(DATA SHOWN)
========================================================================
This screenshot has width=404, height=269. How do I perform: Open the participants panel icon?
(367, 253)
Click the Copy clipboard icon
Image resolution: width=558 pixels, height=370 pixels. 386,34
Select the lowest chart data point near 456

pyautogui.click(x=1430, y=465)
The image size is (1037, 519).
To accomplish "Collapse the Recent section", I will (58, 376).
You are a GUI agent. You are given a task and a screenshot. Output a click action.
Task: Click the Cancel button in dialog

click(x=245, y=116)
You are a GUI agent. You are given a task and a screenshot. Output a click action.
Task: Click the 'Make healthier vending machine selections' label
========================================================================
(EXERCISE TASK) Extract every item above and reproduce each one line for line, with no change to its wording.

(RIGHT ANSWER)
This screenshot has width=404, height=269. How do I perform: Open the participants panel icon?
(367, 253)
Click the Copy clipboard icon
Image resolution: width=558 pixels, height=370 pixels. 386,34
Select the lowest chart data point near 456

pyautogui.click(x=1430, y=465)
The image size is (1037, 519).
To accomplish "Collapse the Recent section", I will (58, 376).
You are a GUI agent. You are given a task and a screenshot. Output a click action.
Task: Click the Cancel button in dialog

click(x=245, y=116)
You are a GUI agent. You are given a task and a screenshot. Output a click action.
Task: Click the 'Make healthier vending machine selections' label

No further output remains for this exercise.